Berkat teknologi yang dikembangkannya, Irhamto kini berhasil membebaskan ribuan Kepala Keluarga (KK) di 13 desa di Banjarnegara dari kekurangan air bersih. Sukses membuat kincir tak membuat Irhamto berpuas diri. Kini ia tengah menyiapkan teknologi lagi di bidang energi yang siap diterapkan di masyarakat. 

“Meski saya petani, saya punya jaringan teman-teman doktor di Institut Teknologi Bandung (ITB) dan Universitas Diponegoro. Ada doktor yang heran, karena menurut teori keilmuan mereka tidak mungkin diterapkan, namun setelah saya otak atik bisa berhasil dan mematahkan teori itu,” katanya.

Ubah perilaku masyarakat

Penerapan teknologi kincir air di masyarakat bukan hanya membebaskan mereka dari masalah kekurangan air. Pemanfaatan teknologi ini, menurut Irhamto, terbukti ampuh mengubah perilaku masyarakat terhadap alam, khususnya sungai. 

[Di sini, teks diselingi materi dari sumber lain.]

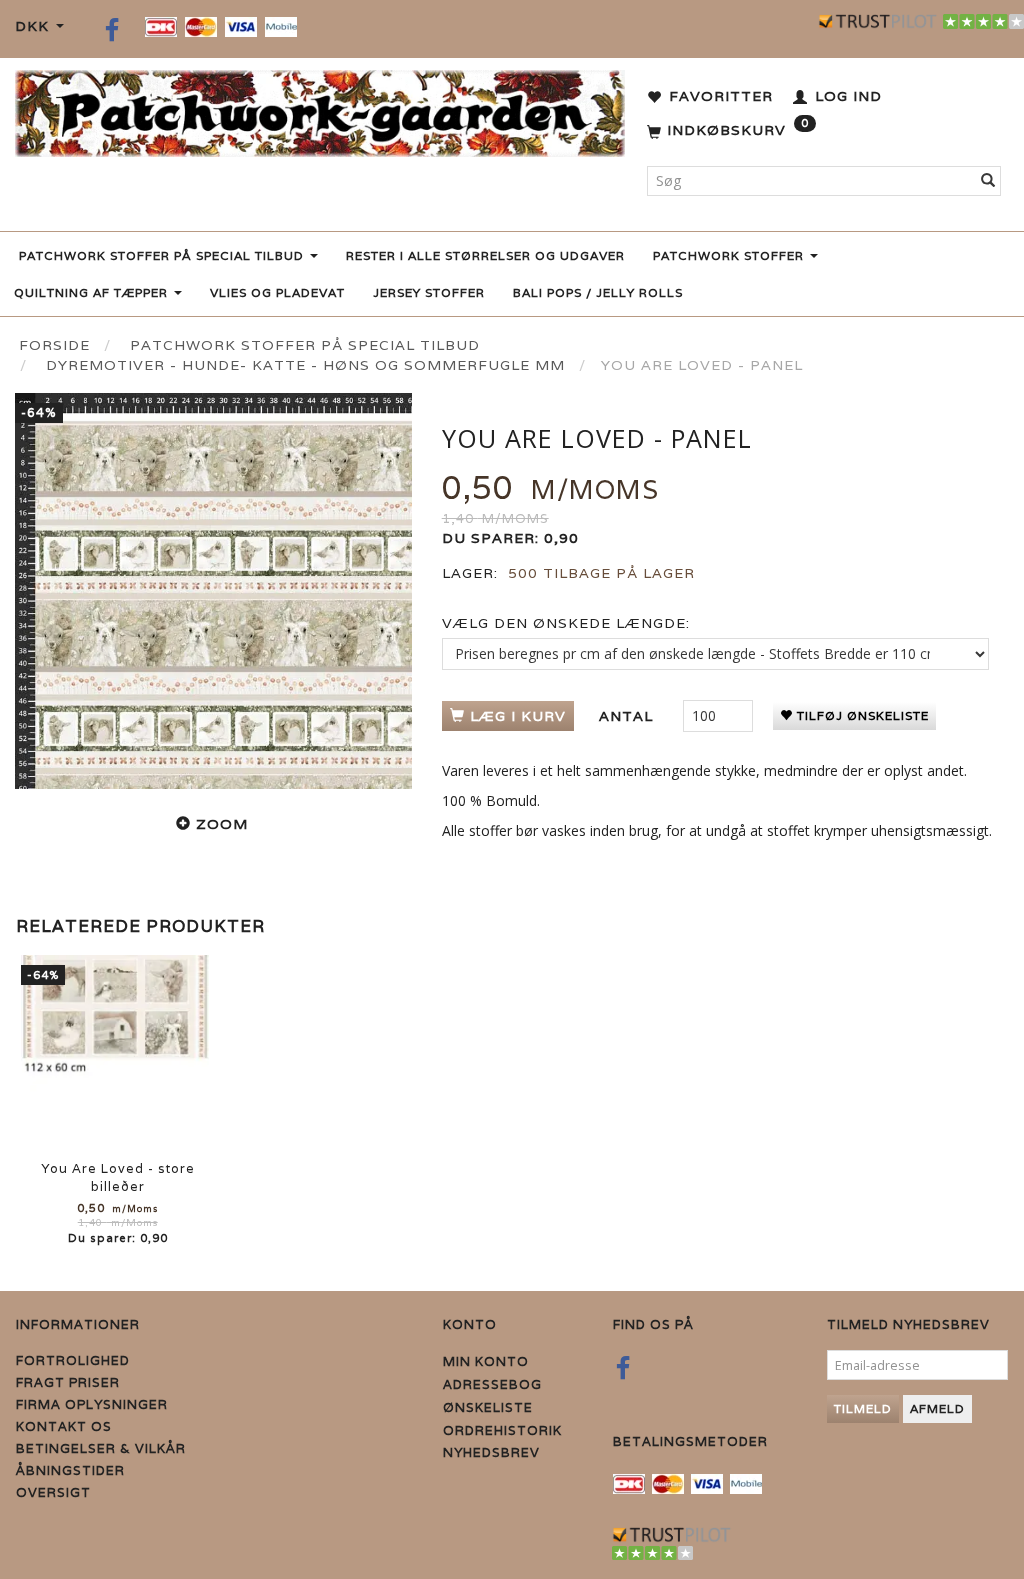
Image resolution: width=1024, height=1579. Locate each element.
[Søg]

Pasalnya, penerapan teknologi ini menuntut keterlibatan masyarakat dalam pemeliharaannya. Warga harus bisa menjaga debit sungai agar tetap stabil untuk memutar turbin. Mereka harus memastikan aliran ke saluran yang terhubung ke kincir lancar. Karena itu, sungai harus bebas dari sampah yang berpotensi menyumbat aliran.  

Warga juga harus memastikan sumber mata air tetap terjaga. Karena itu, mereka termotivasi untuk melakukan penghijauan di sekitar mata air untuk menjaga kelestarian sumber. 

“Kincir air ini pintu masuk untuk mengubah perilaku masyarakat agar menghargai dan mencintai anugerah alam,” katanya.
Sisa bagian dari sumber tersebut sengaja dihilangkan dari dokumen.